Extrait du texte →
★ ★ ★ ★

En écho aux considérations curieusement spéculatives du Président Indergand à propos de la phrase modérément énigmatique que Guillaume Apollinaire avait épinglée sur la porte de son appartement, Julien Blaine nous envoie un âne, et une pierre tombale.

L’âne de Guillaume Apollinaire

 

Avec tout ce qu’il mastique :

Bleus chardons et vieilles piques,

Son ancestrale langue épique

N’est plus que bi syllabique

 

C’est dans l’atelier de Pablo Picasso – que Guillaume Apollinaire avait pressenti vers 1906, avant Raoul Dufy, pour  illustrer son Bestiaire -, que cet Âne fut retrouvé, dans l’un des vieux cartons à dessins du maître. On ne connaissait jusqu’alors, gravés par ses soins, que L’Aigle et Le Poussin.

★ ★ ★ ★

Informations extraites →
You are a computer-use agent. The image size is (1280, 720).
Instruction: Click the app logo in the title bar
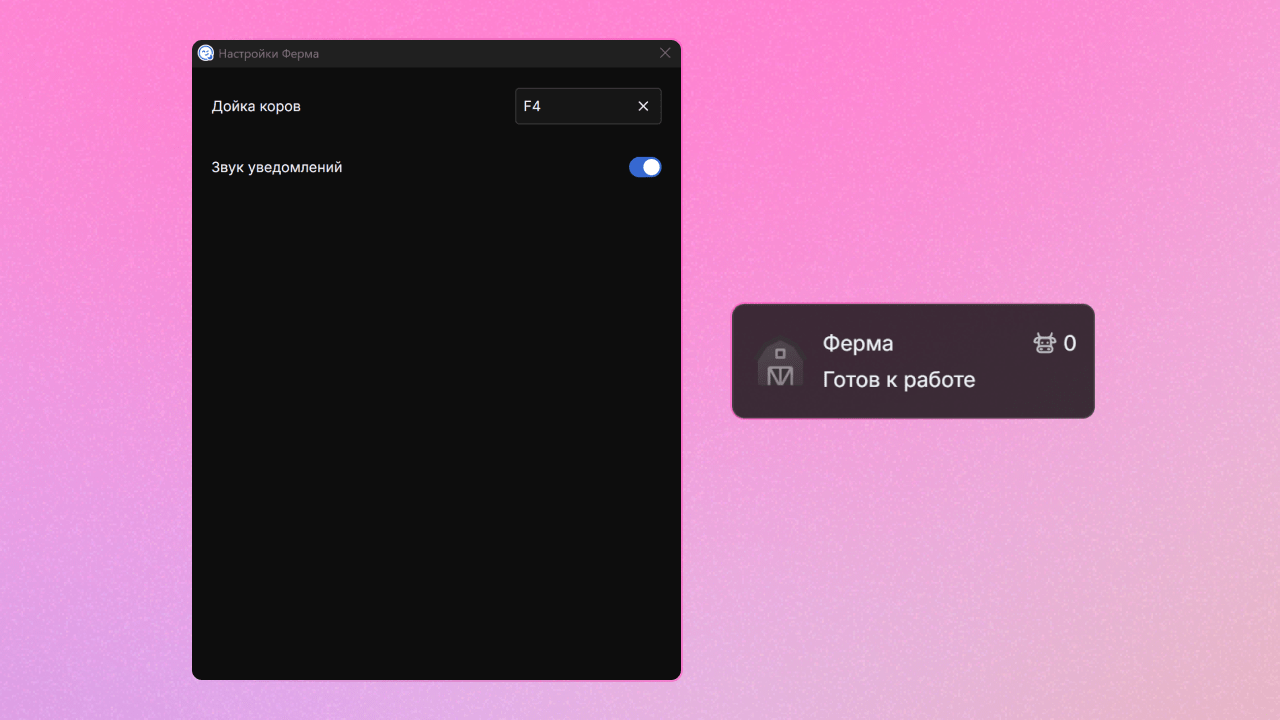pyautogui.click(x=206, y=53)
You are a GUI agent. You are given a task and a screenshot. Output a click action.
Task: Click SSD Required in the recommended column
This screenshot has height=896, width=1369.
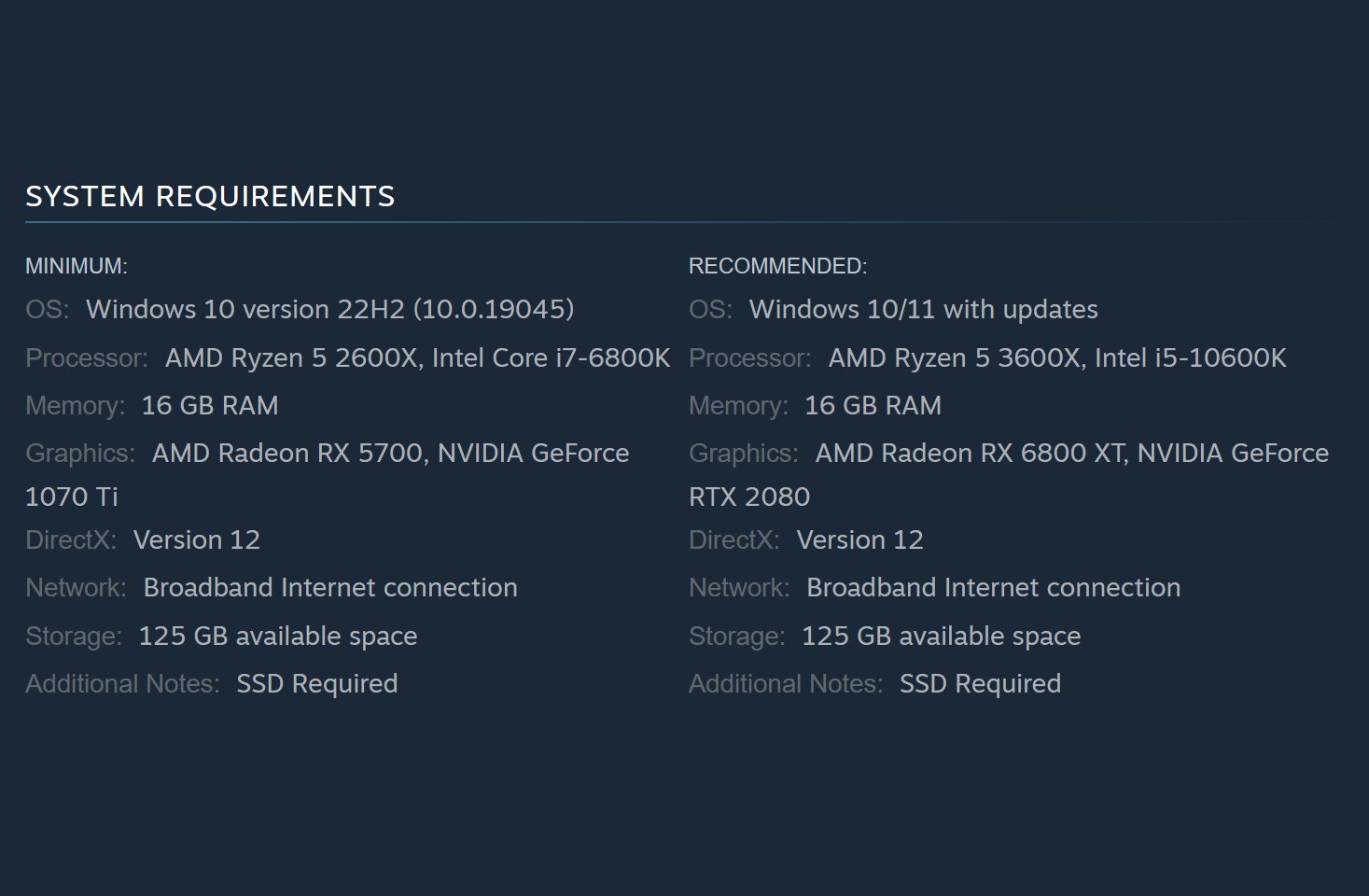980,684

★ ★ ★ ★

Votre objectif →
Poursuivez le texte sur l'âne de Guillaume Apollinaire à la suite de sa dernière phrase. Les lignes ne jouent aucun rôle ici.

Réponse attendue →
Quand le poète fit paraître dans La Phalange, en juin 1908, quelques blasons d’animaux, il voulut publier au côté du Cheval cet Âne, dessiné par Picasso, mais Dufy s’y opposa. Le graveur voulait illustrer, seul, tous les animaux. Les deux complices ne se mirent au travail qu’en 1910.

Une fois encore il fut question de publier L’âne en 1919 dans Les veillées du Lapin agile, et une fois de plus l’équidé resta à l’écurie et ne put rejoindre ses compagnons : Le Singe et L’Araignée. C’est d’autant plus regrettable que Francis Poulenc voulut la même année mettre en musique ce petit poème, comme il l’avait fait pour Le Dromadaire, La Chèvre du Tibet, La Sauterelle, Le Dauphin, L’Écrevisse et La Carpe.

L’Âne est par conséquent,  à ce jour, toujours inédit, et c’est parmi des brouillons de partition du musicien que j’en ai retrouvé la version originale et ses deux variantes [dans la dernière, au dernier vers, « n’est plus que » a été remplacé par « est devenue« ] jointes par un trombone rouillé, avec une note d’André Billy donnant les précisions que je viens de rapporter,  dans la cave d’un ami – qui tient à garder l’anonymat –, propriétaire d’une chambre de bonne dans le même immeuble au 5 de la rue Médicis à Paris.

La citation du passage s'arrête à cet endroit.